内館さんも、「第二の朝青龍を作ってはならない」と言うのであれば、「第一の」朝青龍が、今でも日本の相撲界で大手を振ってやりたい放題なのを、何とかしてもらわなければならない。巡業をすっぽかしてモンゴルでサッカーをし、謹慎処分になると「心の病」と称してモンゴルに帰って温泉でくつろぎ、またケロリとして日本に帰ってきて、はい、謹慎期間は終わりました…というあの話は、思い出すたびに腹が立つ。「謹慎処分」とはいったい何だったのか? 北の湖ら相撲協会も、前NHK会長の海老沢勝二が委員長をする横綱審議委員会も、知らん顔を決め込んだ。特に海老沢は当初、朝青龍を批判していたのに、ある時期から急に手のひらを返したようにかばい始めたのである。不思議である。だから内館さんだけが横綱審議委員会の中できちんとモノを言う人なんだと思う。なんとかあと一息、頑張ってほしい。そして「朝青龍元凶説」をもっと言い広めてもらいたいものである。
先日、貴乃花親方が、大麻疑惑が起きたときに、
「前代未聞の大変な問題。相撲界は、秋場所を休むことも視野に入れるべき」
そう言った勇気には、拍手を送りたい。
「心・技・体の揃った最後の凛々しい名横綱」といわれた貴乃花親方に、この際、理事長になってもらって、大相撲の将来を任せるくらいでちょうどいいのでは…と思うのだが、いずれにしても、今の横綱朝青龍がのさばっている限り、その悪いところを真似する外国人力士が後を絶たないので、改革はやっぱり望み薄である。

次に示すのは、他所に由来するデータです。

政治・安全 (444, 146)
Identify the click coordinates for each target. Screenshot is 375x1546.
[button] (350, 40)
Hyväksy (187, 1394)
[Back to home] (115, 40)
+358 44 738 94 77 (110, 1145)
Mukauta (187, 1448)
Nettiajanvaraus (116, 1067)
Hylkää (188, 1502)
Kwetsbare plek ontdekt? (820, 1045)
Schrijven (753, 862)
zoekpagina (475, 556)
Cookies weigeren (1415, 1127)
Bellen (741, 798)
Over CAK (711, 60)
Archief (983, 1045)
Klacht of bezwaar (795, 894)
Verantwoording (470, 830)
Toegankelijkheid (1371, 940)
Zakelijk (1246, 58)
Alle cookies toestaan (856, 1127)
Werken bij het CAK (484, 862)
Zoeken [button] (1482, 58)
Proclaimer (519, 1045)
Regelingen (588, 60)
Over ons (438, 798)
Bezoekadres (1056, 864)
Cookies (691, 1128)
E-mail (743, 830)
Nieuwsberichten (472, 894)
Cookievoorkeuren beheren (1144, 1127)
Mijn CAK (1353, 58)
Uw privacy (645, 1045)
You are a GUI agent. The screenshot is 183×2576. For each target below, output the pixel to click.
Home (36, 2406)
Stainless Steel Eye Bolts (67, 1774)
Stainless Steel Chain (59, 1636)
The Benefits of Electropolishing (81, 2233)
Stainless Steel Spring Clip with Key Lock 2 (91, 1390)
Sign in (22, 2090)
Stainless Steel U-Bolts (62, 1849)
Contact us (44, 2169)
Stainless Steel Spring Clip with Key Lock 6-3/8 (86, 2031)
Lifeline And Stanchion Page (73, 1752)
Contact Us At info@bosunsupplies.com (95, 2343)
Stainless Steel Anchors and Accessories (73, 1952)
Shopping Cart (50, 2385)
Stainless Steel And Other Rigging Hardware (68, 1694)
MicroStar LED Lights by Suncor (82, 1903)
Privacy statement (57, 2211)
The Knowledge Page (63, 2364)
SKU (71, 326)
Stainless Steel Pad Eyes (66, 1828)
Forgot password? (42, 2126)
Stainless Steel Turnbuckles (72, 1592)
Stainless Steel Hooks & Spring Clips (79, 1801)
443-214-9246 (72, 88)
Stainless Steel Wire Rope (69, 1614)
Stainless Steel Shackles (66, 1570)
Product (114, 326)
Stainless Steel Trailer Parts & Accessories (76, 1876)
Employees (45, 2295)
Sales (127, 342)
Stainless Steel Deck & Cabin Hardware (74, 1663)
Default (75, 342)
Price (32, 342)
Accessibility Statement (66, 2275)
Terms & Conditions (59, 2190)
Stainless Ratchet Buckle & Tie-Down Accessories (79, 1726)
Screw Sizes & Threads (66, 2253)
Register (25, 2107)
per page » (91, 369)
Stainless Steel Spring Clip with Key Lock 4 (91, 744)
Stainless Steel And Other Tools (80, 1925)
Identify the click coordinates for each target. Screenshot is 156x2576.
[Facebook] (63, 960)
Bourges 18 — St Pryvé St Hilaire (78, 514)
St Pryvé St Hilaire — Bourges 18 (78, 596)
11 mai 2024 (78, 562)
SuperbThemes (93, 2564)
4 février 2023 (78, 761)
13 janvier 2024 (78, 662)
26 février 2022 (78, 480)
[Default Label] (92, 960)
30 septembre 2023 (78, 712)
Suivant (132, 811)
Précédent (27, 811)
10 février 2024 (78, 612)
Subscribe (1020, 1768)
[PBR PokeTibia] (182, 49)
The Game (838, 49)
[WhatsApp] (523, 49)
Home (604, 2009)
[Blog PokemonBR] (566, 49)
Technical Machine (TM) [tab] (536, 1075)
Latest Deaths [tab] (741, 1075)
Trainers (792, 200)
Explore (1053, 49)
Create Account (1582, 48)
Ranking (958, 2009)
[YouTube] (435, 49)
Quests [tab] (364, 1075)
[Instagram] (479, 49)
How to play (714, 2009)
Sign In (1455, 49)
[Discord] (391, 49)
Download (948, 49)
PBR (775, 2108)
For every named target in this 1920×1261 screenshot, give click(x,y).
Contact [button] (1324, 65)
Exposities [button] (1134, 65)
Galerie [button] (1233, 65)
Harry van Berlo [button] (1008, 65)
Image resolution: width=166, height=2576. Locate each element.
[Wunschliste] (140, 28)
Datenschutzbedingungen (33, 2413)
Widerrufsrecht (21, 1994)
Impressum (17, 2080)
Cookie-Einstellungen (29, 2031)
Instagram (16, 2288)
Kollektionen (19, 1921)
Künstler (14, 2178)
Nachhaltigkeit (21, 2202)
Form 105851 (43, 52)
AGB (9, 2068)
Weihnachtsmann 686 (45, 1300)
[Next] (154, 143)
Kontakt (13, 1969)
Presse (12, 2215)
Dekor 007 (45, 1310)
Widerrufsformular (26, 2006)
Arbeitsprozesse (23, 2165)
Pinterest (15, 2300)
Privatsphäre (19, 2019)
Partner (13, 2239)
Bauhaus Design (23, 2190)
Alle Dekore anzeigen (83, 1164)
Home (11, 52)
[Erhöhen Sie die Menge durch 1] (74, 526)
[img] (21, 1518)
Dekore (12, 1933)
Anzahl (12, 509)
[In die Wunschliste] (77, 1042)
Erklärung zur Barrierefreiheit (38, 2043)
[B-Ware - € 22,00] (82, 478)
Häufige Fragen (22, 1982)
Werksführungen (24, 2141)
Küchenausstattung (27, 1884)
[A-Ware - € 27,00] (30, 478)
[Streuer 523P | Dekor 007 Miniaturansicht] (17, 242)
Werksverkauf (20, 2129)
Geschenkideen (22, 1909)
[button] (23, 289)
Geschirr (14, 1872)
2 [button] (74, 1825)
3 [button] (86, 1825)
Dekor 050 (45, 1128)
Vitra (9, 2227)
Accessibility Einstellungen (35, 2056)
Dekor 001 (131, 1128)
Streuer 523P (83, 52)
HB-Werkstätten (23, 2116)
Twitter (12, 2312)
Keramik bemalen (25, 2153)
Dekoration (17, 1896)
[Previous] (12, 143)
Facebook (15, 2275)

この出来損ないの横綱を「解雇」することが何よりも、これからの大相撲をよくする一番の方法だと思う。それくらいのこと、みんなわかっているだろうに…。
ずっと前から何回も何回も言っているけれど、関係者もマスコミも、肝心な部分になってくると、朝青龍への追撃の手をゆるめるのが不思議である。総理大臣には痛烈な質問を浴びせる記者たちも、朝青龍への会見ではなぜか質問も遠慮がち。なんでもっと突っこまないのだと横槍を入れたくなるほどである。
朝青龍には、一日も早く日本の国技と呼ばれるスポーツから引退し、格闘技に転身してもらって、ボクシングの亀田兄弟とつかみ合いのケンカでもしてくれたほうがよほど面白いし、ファンも喜ぶし、存在意義もあると思うのだけれど…。